(Exercise input)

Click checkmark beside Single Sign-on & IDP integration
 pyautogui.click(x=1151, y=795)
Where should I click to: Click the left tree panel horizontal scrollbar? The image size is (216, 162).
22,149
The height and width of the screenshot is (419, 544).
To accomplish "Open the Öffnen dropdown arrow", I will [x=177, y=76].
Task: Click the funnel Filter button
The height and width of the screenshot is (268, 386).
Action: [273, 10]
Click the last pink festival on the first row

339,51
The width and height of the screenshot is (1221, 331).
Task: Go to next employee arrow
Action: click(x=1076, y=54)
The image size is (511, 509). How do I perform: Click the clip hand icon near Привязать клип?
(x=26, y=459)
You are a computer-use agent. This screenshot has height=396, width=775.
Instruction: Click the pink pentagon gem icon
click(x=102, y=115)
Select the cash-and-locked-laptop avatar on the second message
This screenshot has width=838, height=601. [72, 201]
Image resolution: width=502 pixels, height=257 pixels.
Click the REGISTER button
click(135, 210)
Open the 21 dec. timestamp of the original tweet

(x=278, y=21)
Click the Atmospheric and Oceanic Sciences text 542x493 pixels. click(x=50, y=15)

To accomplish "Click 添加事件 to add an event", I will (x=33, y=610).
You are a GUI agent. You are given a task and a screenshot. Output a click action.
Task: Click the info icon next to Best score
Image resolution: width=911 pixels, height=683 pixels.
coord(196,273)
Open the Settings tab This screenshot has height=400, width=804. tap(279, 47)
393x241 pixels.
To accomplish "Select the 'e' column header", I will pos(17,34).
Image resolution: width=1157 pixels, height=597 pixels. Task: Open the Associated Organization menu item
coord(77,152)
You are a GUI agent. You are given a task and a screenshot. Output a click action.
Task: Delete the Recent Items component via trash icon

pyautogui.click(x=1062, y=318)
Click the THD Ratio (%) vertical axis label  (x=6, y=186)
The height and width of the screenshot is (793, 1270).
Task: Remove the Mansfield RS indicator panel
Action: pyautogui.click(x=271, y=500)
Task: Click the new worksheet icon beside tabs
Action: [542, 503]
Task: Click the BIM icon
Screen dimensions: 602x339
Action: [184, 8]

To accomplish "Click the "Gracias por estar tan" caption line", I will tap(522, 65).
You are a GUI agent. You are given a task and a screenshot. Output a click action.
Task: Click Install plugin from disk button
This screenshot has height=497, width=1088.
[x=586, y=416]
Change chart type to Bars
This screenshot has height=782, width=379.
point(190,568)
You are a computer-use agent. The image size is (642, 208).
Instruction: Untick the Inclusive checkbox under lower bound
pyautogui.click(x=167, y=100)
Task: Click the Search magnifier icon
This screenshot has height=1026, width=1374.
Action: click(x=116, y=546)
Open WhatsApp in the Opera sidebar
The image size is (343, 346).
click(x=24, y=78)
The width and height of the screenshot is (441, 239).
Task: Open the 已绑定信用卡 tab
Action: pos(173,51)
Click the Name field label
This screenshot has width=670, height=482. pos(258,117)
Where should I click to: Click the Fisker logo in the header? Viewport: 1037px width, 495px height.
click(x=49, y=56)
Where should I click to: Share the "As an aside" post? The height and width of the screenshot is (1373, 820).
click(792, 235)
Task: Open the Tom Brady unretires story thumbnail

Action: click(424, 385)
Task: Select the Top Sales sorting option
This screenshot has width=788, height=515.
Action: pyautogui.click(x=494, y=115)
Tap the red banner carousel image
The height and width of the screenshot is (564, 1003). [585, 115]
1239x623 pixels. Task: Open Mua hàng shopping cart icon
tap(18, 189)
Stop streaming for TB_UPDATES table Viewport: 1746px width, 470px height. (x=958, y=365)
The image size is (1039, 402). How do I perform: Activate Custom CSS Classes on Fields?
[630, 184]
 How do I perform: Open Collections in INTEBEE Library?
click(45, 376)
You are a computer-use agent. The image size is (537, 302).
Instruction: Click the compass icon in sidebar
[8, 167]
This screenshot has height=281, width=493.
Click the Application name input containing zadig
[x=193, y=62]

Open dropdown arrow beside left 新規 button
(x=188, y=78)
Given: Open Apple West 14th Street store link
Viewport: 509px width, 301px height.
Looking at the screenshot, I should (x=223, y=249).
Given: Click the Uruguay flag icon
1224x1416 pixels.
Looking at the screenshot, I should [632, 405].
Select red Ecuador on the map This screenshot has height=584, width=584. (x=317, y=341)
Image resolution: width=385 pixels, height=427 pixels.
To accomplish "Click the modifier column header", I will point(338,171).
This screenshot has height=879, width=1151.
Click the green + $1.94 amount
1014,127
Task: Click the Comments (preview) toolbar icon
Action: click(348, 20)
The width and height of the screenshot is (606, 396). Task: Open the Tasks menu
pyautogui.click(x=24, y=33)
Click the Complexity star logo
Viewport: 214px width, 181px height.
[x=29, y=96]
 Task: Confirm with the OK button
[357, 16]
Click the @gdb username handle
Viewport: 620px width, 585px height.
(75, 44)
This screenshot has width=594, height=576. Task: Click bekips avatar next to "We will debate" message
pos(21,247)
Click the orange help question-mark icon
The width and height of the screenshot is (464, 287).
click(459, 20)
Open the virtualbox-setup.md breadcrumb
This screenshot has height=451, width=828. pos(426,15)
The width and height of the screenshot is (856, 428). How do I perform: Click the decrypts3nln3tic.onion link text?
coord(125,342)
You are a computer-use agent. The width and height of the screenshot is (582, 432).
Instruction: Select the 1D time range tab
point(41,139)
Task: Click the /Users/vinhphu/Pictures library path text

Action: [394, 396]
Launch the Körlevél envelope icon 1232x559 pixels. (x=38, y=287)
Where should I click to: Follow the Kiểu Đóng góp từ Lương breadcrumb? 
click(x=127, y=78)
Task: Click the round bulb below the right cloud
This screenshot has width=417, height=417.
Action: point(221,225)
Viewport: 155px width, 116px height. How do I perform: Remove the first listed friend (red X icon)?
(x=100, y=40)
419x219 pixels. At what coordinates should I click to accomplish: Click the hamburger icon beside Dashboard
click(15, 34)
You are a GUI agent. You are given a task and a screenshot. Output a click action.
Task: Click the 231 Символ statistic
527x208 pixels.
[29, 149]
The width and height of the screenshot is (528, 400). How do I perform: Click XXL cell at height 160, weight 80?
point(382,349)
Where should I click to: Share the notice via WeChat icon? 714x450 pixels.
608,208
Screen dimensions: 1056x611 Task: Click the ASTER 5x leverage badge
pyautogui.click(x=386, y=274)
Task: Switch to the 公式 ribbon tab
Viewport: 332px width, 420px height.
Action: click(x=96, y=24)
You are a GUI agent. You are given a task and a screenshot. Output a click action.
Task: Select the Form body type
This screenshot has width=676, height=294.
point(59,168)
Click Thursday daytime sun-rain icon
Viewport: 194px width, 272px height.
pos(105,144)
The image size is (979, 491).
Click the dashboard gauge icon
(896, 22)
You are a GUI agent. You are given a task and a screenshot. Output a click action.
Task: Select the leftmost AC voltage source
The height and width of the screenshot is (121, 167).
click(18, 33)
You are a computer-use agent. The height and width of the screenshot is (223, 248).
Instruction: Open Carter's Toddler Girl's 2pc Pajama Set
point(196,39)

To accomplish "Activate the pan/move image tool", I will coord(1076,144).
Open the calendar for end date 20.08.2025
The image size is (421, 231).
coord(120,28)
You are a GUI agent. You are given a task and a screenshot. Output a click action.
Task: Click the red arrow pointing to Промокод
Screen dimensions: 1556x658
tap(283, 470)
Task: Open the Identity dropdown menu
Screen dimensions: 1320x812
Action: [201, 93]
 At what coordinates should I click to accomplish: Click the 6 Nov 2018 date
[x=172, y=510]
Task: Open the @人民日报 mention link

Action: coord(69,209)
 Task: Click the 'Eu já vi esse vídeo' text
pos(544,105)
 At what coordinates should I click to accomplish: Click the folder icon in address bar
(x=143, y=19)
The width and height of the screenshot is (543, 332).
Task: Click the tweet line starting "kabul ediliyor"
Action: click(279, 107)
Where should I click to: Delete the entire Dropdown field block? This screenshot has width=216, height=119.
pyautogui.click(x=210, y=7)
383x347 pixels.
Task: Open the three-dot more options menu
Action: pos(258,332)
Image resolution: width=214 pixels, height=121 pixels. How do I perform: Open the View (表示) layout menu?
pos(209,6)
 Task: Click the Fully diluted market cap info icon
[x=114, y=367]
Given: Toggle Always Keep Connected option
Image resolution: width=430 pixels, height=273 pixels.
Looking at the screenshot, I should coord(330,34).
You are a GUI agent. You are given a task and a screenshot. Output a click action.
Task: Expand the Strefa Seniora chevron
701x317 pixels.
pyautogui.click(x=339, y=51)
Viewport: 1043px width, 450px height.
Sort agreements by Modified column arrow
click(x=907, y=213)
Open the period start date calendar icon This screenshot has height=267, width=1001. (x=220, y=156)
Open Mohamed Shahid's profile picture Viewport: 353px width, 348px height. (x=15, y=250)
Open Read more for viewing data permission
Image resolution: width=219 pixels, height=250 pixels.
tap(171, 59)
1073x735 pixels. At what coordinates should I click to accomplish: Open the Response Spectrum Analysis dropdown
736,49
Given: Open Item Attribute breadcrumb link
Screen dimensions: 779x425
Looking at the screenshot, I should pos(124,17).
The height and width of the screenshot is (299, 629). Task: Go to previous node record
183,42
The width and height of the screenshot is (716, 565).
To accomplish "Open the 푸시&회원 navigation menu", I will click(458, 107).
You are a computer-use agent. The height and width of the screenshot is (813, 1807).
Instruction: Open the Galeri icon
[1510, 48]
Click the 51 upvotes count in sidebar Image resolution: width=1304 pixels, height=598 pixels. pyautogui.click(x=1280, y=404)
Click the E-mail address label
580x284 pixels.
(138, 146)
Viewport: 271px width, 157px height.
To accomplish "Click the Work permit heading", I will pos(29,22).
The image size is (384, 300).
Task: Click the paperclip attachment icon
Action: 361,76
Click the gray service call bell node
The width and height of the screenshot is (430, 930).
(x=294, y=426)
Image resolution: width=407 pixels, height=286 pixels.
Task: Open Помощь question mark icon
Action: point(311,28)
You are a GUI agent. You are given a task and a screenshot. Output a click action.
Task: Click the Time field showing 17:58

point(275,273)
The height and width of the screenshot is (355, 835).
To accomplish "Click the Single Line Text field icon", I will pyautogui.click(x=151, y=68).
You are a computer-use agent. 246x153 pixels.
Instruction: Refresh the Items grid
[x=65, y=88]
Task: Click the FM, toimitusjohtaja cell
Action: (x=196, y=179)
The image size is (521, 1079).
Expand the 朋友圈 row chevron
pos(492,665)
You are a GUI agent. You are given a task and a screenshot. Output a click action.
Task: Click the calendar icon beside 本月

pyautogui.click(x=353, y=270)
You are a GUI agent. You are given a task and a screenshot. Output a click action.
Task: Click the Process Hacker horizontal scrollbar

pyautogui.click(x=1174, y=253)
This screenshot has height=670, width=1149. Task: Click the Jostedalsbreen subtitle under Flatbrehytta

(Assigned task) Lines in the data that include the word "computer" should all be copied.

(Output of the task)
You are a computer-use agent. This screenshot has height=396, width=775.
You are a computer-use agent. The image size is (642, 208).
You are a computer-use agent. The image size is (537, 302).
You are a computer-use agent. The width and height of the screenshot is (582, 432).
You are a computer-use agent. The height and width of the screenshot is (223, 248).
You are a computer-use agent. The height and width of the screenshot is (813, 1807).
You are a computer-use agent. 246x153 pixels.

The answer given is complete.